Contra tal pretensão me tenho insurgido, e continuarei a protestar, porque alem de tudo, de tão odioso privilegio, não resultaria beneficio algum palpavel, duradouro. A sciencia economica o assevera; e a propria experiencia, entre nós, o confirma.

Repito, não pode ser, o que não me impede, e antes me incita a reconhecer, pelo que respeita ao proletariado, que o socialismo official é pedra angular de todo o Governo que se preze, na actualidade.

O retrahimento em tão util e delicada materia produzirá, mais tarde ou mais cedo, perturbações, de que resultarão, sem duvida, consequencias desastrosas.

A estaduação de serviços, e o impulso ao movimento associativo, syndical e mutualista, das diversas classes sociaes, merecem a mais seria attenção aos povos previdentes.

Pode esta minha crença não ser do agrado de tibios e de retrogrados. Mas foi, em parte para poder vulgarizar, sem a menor peia, assumptos d'esta feição, e ainda mais avançados, que eu me afastei da engrenagem partidaria, adoptando a divisa, que, de quando em vez, relembro: Mais vale só, do que mal acompanhado. Para meu uso pessoal, additei ainda o sabio proloquio, por este modo: - Mais vale só do que mal ou bem acompanhado.

N'este meu programma de isolado politico, combato todos os despotismos, e encareço o culto da legalidade. Desgraçadamente, os poderes publicos enveredam, a começar da culminancia, por differente senda, multiplicando os descontentes, e affixando provocadoramente as suas preferencias pelo arbitrio e pelas leis de excepção, que nos deprimem e depreciam perante o mundo civilizado.

O Governo, em logar de ser a resultante das indicações parlamentares, é, com frequencia, o producto, contaminado do capricho, e até de impulsivo nervosismo.

As classicas linguas de Esopo nunca foram recordadas com mais propriedade do que n'esta occasião. O Parlamento, que deveria impor-se ao respeito nacional pela sua origem imaculada e pelo seu funccionamento espartano, vegeta na mais Ínfima, decadencia, derivante da sua procedencia impura, e da ruidosa e degradante tutela ministerial que o suffoca. Todas as propostas de lei merecem a sua appro-vação, comtanto que exibam o carimbo do Governo.

A sua docilidade morbida entristece e exautora.
########
* **TRABALHO PROPOSTO**
A - No texto extraído, qual divisa é adotada ao se afastar da engrenagem partidária?
B - Reproduza fielmente o trecho da listagem que vai da linha que contém "The height and" até o final da listagem, incluindo ambas as extremidades.
O texto extraído e a listagem têm origens distintas.

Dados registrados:
########
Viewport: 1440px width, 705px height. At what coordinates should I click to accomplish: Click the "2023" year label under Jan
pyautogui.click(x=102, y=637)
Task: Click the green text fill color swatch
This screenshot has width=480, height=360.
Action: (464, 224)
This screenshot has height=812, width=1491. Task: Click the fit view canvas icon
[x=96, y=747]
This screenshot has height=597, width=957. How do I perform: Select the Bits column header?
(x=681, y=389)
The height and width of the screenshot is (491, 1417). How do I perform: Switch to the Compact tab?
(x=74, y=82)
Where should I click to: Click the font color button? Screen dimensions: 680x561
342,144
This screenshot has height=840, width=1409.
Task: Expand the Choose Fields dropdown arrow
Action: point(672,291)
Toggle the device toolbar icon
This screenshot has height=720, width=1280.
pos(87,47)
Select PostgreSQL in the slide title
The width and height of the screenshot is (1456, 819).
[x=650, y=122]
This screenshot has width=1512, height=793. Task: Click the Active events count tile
########
* **AS RESPOSTAS**
A - Mais vale só, do que mal acompanhado.

B -
The height and width of the screenshot is (491, 1417). How do I perform: Switch to the Compact tab?
(x=74, y=82)
Where should I click to: Click the font color button? Screen dimensions: 680x561
342,144
This screenshot has height=840, width=1409.
Task: Expand the Choose Fields dropdown arrow
Action: point(672,291)
Toggle the device toolbar icon
This screenshot has height=720, width=1280.
pos(87,47)
Select PostgreSQL in the slide title
The width and height of the screenshot is (1456, 819).
[x=650, y=122]
This screenshot has width=1512, height=793. Task: Click the Active events count tile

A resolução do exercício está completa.